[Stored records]
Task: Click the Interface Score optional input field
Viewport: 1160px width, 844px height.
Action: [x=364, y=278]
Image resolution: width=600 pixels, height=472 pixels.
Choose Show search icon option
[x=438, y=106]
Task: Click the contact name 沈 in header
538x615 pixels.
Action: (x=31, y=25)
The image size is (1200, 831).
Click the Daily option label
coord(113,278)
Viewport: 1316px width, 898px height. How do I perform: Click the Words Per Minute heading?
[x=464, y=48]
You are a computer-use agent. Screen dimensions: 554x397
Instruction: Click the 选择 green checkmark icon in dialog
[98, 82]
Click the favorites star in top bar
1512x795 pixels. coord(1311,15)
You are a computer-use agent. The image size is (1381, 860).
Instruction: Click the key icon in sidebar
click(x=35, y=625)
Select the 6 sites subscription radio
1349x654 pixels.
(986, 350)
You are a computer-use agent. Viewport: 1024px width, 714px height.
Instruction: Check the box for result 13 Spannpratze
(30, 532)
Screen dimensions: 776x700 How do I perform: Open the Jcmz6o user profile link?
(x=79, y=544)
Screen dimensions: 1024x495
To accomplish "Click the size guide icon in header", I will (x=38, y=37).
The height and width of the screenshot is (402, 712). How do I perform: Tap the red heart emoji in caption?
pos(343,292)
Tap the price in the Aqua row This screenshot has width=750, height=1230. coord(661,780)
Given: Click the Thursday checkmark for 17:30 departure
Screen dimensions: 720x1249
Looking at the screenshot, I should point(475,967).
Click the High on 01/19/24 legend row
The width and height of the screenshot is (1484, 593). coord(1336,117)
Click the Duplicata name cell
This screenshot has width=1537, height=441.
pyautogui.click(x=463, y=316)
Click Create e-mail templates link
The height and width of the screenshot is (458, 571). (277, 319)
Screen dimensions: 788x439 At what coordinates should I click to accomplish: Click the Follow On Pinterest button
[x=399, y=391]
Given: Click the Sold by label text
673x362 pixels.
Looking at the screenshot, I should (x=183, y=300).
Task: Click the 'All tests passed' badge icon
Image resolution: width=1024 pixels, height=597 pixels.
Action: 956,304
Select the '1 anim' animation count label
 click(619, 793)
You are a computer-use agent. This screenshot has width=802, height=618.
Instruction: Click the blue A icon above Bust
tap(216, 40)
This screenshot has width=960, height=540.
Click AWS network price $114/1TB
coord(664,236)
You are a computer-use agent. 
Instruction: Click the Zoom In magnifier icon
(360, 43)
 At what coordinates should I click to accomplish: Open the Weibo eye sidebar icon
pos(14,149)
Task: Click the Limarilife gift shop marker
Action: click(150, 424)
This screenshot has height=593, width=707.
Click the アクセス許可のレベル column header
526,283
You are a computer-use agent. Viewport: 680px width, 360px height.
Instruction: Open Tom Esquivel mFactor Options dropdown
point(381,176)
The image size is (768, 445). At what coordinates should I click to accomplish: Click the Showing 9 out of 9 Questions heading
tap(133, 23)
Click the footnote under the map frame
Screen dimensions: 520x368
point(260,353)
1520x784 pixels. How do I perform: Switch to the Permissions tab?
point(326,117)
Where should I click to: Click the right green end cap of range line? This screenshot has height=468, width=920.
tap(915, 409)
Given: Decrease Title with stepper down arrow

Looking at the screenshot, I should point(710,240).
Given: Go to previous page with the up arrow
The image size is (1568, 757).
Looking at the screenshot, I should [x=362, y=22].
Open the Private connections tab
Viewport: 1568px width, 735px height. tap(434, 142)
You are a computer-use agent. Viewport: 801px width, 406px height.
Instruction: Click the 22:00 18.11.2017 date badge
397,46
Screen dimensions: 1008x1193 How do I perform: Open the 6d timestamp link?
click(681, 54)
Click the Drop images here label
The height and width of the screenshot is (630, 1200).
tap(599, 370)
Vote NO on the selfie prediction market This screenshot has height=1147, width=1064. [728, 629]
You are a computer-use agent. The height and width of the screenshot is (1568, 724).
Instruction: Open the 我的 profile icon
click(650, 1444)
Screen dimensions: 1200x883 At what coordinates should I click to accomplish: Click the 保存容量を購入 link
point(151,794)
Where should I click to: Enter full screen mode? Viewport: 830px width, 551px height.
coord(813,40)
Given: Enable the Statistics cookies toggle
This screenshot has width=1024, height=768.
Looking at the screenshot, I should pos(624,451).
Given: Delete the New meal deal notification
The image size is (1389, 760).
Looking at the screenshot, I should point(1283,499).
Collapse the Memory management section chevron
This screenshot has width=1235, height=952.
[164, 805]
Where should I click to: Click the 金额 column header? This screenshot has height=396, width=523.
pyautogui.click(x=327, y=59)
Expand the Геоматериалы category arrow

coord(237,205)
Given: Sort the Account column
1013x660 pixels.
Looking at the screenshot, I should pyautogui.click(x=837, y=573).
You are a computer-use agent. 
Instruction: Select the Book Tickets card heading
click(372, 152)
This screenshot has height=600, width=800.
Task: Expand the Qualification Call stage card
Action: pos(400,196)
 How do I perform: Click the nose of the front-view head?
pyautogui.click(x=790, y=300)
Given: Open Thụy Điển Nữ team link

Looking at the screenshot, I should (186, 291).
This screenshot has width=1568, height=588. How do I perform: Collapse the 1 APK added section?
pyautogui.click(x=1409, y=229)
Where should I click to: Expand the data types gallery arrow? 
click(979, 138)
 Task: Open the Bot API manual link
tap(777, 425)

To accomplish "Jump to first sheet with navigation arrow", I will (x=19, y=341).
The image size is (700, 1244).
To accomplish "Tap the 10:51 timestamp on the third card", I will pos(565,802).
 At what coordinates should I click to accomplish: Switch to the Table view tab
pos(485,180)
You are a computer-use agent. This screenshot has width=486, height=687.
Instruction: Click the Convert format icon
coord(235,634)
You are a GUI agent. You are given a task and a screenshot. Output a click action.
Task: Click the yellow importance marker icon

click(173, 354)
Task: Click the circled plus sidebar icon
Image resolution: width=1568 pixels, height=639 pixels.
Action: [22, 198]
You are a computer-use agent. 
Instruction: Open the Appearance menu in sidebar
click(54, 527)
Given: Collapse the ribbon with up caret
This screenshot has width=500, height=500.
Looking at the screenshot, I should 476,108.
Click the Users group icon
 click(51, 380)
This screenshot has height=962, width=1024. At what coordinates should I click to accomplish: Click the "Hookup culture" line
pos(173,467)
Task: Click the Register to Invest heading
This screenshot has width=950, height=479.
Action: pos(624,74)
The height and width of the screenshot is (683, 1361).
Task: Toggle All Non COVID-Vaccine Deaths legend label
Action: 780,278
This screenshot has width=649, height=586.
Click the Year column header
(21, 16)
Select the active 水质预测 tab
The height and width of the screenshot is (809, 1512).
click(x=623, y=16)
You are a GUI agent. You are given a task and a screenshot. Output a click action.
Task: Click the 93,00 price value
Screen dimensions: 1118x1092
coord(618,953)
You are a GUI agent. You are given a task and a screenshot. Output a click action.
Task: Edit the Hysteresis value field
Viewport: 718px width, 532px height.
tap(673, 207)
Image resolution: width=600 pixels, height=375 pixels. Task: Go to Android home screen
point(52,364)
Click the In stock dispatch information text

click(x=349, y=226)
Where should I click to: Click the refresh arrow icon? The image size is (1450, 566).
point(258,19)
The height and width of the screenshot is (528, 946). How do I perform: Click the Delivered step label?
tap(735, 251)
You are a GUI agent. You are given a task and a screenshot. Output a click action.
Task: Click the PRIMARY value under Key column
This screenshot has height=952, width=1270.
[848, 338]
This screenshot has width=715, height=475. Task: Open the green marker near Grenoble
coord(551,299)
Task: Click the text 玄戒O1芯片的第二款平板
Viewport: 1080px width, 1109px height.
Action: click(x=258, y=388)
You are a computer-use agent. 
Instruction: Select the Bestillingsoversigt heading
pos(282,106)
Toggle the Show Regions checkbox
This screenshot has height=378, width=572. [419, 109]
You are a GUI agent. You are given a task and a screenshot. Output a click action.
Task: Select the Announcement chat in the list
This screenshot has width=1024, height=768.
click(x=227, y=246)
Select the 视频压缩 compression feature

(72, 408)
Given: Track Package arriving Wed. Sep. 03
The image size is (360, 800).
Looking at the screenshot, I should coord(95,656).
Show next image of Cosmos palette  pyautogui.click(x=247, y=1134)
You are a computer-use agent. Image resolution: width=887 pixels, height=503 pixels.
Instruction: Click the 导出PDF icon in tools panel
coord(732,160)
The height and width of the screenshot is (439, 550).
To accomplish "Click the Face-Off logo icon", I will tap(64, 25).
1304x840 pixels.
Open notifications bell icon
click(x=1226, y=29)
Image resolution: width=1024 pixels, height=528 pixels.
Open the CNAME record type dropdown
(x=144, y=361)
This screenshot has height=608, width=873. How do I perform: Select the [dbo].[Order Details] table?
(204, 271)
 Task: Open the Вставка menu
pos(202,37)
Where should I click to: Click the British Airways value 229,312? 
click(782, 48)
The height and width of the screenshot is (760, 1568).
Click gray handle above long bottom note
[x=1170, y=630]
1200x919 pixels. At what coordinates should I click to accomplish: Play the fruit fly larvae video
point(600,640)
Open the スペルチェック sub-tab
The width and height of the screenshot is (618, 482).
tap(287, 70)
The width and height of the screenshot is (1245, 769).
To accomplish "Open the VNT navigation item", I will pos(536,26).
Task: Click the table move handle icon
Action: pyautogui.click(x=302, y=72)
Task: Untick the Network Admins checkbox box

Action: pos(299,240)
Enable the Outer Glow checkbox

[WHAT YOU SHOULD DO] Looking at the data above, write out exactly the lines that start at the one containing "Task: Open the Вставка menu" and end at the one containing "The width and height of the screenshot is (1245, 769)."; include both and nothing beyond.

[RESPONSE]
 Task: Open the Вставка menu
pos(202,37)
Where should I click to: Click the British Airways value 229,312? 
click(782, 48)
The height and width of the screenshot is (760, 1568).
Click gray handle above long bottom note
[x=1170, y=630]
1200x919 pixels. At what coordinates should I click to accomplish: Play the fruit fly larvae video
point(600,640)
Open the スペルチェック sub-tab
The width and height of the screenshot is (618, 482).
tap(287, 70)
The width and height of the screenshot is (1245, 769).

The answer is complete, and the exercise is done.